There are two stories posted on Linux Today that I knew I was going to rant about as soon as I saw them:
Nominum Solves Kaminsky Attack, and Novell's iPrint Open to Attack, Say Researchers. What do these stories have in common? I was thinking perhaps institutionalized delusional thinking and incompetence, but maybe I'm being too harsh.
In the first story, Nominum boasts of their prowess in foiling the DNS cache poisoning threat recently publicized by Dan Kaminsky. I have to admit I'm missing the finer points of Mr. Kaminsky's discovery- cache poisoning has been a problem with DNS since it was invented, because the protocol and entire name services instructure is based on way too much trust of unknown third parties. It's too bad we live in a world where it's wiser to be paranoid, but that's how it is.
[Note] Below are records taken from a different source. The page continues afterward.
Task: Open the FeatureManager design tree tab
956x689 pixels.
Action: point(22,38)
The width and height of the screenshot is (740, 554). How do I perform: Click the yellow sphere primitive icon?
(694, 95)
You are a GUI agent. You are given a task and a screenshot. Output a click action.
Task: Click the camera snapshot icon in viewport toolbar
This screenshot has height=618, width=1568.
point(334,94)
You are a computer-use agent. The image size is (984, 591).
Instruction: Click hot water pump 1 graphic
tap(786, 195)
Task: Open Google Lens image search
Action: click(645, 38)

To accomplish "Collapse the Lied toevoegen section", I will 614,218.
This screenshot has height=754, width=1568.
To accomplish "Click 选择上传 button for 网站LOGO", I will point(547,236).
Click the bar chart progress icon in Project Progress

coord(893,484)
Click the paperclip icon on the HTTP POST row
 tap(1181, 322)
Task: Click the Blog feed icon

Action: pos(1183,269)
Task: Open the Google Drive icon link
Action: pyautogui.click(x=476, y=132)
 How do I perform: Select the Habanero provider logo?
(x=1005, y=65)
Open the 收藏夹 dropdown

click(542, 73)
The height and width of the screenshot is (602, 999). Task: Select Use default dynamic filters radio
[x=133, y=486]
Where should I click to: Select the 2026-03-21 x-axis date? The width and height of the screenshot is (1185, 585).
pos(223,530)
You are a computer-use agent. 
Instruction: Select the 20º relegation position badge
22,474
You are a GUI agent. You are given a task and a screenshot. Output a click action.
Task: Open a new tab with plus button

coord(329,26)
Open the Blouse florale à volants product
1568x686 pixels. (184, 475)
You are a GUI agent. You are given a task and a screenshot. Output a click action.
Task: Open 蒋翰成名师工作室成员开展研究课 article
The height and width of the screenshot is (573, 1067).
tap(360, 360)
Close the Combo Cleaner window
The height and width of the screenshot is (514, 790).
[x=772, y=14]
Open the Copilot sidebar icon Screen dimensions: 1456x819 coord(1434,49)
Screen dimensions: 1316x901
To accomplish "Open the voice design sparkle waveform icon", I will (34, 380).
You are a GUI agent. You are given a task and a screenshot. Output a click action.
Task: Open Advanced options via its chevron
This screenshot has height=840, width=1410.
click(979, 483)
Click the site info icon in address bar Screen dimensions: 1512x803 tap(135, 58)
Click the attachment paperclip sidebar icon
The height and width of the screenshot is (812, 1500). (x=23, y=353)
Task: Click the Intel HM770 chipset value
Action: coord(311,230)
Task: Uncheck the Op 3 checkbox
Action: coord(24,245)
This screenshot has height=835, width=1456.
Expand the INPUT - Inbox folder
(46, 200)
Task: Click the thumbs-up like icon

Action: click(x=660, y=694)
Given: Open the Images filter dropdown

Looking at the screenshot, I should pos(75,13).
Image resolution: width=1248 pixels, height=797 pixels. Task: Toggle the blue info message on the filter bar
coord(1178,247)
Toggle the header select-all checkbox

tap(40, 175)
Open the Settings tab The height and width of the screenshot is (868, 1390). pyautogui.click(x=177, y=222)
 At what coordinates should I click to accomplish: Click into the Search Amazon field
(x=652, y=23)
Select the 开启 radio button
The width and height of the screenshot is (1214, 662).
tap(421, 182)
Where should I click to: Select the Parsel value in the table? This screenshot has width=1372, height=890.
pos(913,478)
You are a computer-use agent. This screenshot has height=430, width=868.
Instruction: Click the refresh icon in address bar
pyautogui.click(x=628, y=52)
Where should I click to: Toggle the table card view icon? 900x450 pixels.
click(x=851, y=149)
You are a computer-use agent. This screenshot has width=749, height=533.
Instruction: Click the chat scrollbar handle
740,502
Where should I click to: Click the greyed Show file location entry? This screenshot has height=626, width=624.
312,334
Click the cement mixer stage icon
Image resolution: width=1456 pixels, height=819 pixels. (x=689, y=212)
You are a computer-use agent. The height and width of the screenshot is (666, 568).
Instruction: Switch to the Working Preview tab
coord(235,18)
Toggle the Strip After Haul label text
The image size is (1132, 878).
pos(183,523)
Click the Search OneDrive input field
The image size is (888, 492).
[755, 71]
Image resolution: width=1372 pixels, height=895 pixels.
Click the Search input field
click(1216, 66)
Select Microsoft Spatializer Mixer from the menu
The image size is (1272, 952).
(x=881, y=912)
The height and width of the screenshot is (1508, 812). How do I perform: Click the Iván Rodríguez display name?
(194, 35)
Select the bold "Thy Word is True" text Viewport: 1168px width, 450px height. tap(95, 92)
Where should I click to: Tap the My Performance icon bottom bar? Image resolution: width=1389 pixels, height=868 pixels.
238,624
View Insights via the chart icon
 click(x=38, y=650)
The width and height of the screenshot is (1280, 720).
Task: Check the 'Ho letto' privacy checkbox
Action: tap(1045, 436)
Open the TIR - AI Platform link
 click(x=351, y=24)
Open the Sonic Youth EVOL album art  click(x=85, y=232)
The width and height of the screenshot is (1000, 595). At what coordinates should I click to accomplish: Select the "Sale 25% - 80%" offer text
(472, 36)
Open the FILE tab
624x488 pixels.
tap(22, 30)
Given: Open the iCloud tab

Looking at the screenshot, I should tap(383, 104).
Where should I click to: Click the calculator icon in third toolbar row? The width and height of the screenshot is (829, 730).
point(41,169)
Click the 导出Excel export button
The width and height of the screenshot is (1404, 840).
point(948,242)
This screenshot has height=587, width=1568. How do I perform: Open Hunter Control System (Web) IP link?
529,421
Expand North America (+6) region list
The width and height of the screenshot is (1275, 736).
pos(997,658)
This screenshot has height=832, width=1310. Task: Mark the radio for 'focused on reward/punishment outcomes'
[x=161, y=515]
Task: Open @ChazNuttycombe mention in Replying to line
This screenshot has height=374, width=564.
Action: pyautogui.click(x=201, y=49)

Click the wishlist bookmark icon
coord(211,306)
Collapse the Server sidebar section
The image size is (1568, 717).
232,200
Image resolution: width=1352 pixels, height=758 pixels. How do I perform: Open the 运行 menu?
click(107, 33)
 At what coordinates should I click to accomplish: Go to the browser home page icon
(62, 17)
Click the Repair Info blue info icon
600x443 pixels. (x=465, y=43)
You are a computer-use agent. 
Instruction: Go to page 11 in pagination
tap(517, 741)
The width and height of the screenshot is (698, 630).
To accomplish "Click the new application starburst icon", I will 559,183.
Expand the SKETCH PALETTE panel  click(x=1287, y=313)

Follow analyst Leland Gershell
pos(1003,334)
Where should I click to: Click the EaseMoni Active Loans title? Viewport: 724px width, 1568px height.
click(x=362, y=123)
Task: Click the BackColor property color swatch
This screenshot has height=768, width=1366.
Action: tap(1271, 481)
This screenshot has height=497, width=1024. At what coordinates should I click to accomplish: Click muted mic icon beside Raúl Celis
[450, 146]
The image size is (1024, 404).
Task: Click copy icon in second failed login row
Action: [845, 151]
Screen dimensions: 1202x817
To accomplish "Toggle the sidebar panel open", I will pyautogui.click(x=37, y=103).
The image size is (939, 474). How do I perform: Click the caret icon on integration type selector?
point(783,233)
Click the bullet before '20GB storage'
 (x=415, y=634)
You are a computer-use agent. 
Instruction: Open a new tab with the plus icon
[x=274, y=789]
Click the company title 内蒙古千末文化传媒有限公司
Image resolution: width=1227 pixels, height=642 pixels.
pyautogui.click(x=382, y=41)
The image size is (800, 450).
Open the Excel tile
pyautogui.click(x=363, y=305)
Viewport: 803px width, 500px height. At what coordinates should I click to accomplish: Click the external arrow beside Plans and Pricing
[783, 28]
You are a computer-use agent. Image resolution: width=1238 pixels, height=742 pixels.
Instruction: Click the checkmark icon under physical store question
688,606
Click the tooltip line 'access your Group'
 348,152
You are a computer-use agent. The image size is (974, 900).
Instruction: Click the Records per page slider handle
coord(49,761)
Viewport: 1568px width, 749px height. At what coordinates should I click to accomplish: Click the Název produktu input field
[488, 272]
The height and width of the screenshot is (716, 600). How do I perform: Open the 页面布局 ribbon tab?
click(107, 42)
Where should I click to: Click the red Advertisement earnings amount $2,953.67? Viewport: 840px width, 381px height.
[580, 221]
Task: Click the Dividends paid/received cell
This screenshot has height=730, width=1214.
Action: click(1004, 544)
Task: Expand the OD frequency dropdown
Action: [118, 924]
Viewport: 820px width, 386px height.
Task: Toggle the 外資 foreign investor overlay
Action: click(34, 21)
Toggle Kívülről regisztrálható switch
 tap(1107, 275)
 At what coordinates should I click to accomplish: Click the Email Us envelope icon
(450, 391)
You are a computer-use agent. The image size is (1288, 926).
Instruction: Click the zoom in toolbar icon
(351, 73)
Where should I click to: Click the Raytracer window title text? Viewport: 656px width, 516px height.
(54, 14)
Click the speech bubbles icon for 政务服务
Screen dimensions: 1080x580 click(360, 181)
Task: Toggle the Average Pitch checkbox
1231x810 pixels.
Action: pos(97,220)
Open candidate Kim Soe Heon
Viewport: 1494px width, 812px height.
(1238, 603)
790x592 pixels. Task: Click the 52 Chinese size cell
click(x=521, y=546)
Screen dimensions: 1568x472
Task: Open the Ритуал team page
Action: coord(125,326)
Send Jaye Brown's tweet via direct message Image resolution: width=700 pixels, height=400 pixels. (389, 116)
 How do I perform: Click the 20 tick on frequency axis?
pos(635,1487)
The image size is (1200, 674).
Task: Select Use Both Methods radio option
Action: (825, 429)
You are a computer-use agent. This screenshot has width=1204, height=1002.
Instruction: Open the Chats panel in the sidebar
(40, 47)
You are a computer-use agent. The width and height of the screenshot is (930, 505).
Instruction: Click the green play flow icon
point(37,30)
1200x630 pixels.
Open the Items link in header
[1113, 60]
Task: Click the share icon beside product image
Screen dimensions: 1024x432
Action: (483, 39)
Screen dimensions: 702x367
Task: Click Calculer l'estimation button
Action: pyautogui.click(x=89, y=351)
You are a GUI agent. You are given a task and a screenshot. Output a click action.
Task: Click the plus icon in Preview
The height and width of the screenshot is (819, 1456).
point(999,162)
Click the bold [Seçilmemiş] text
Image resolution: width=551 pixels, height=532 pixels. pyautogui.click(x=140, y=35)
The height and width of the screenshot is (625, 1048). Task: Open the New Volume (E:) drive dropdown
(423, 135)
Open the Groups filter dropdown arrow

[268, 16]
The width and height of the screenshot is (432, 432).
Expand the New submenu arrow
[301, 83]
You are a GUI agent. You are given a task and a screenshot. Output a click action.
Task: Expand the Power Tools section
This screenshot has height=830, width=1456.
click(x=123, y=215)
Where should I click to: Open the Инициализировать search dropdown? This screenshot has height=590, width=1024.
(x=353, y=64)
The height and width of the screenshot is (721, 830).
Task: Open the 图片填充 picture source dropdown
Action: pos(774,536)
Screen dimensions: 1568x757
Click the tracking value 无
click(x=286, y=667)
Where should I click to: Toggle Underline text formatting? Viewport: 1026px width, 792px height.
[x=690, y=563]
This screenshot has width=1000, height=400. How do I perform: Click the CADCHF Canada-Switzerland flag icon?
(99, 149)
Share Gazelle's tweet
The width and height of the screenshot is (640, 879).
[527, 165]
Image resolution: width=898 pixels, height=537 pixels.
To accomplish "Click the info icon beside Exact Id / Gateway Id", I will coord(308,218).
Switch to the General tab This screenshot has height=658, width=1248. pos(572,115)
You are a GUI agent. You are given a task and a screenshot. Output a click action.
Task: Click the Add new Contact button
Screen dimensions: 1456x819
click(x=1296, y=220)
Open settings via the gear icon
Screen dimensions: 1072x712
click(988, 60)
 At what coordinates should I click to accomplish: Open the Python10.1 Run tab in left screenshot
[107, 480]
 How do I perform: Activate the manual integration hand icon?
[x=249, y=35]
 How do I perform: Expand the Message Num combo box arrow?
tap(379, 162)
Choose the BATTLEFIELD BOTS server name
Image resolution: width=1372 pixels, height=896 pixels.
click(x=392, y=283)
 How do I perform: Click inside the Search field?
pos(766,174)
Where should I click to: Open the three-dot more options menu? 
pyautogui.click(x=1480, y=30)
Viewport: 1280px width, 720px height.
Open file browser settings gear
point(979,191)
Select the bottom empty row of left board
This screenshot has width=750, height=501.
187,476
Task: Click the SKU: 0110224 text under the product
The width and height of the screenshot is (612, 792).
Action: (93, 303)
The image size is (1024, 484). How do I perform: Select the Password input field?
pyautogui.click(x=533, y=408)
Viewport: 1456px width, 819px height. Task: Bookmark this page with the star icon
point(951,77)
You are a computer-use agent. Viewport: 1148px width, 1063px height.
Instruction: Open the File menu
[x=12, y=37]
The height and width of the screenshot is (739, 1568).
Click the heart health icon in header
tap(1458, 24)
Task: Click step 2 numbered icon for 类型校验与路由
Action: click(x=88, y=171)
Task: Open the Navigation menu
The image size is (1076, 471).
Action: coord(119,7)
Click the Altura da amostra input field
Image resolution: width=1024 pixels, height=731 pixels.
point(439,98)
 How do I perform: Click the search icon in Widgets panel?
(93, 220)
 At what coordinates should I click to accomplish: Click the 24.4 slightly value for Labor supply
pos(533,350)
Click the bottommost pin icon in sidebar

But to my way of thinking, Nominum didn't fix a thing. The article describes combining four techniques for foiling what they are now calling the Kaminsky Attack. I guess "cache poisoning" isn't glamorous enough. The techniques sound questionable, and the fixes only applies to their expensive, closed proprietary caching server. Nobody else benefits from this fix. So it's not a fix at all- it's as though they were claiming to have cleaned up a small volume of water in a large swimming pool. I suppose someone else could figure out how to implement the four defenses described in the article, if they seem worth the trouble.
At least one of them gave me a WTF moment:
"If a strange query comes from an authoritative server, Vantio establishes a secure connection to the server, cutting out the attacker, who is spoofing the IP address of the secure server.
Assuming they spin their Spidey web to the correct server, is there some reason to not always maintain this secure connection? That sounds like trying to put on your seat belt when you think a collision is imminent. This one sounds daft too:
"Nominum resists giving out the IP addresses of name servers (glue records) making attacks more difficult."
Now think about this- what happens when you hide name servers?
I have administered many a DNS server, but I am not a security expert, so I welcome enlightenment from you fine readers if my criticism is unwarranted.
Novell and ActiveX: Turbocharged Pitifulness
The Novell story is sad bad tale of You Can't Teach Some Dogs Anything At All. I quote:
"Secunia, which reported the bugs to Novell, counted at least eight vulnerabilities in the ActiveX control included with the Windows Vista version of the iPrint client, as well as several other flaws in another Windows Vista iPrint component...iPrint is Novell's implementation of the Internet Printing Protocol (IPP), and lets users use, install and manage printers through the browser."
First of all, iPrint sounds like Apple, but it is some kind of Frankensteinian CUPS mutation. But that's a minor nit compared to using ActiveX in a printer client. Do these people feed and dress themselves competently? Is there anyone on the planet who doesn't know that ActiveX is a finely-engineered pestilence that cannot be trusted under any circumstances? ActiveX has one purpose in life: allowing the installation and execution of remote code on a Windows system via Internet Explorer. ActiveX controls have unfettered access to the entire operating system. Using ActiveX is like rubbing yourself with bacon and flinging yourself into a hyena pack. There is no safe way to use ActiveX. Why it is even necessary for a printer client? The CUPS Web interface for Linux doesn't need ActiveX and it's worked fine for years. There is one for Mac too, which also doesn't need ActiveX, and both of them work in pretty much any Web browser. You don't need the match+flame duo of ActiveX and IE. In fact smart people avoid them like the toxins that they are.
Lest anyone think I am being too mean to poor old defenseless Novell and Microsoft, I recall ActiveX security advisories almost from its inception back in 1996 or so. What has changed since then, twelve years later? Nothing, as this random recent security bulletin shows:
"Microsoft has released Security Advisory (955179) to describe attacks on a
vulnerability in the Microsoft Office Snapshot Viewer ActiveX control.
Because no fix is currently available for this vulnerability, please see the
Security Advisory and US-CERT Vulnerability Note VU#837785 for workarounds."
So we need to revise the popular "fool me once" saying:
Fool me once, shame on you
Fool me twice, shame on me
Fool me thousands of times over many years...let's get married!"
Now why is it again that corporate participation is important to FOSS?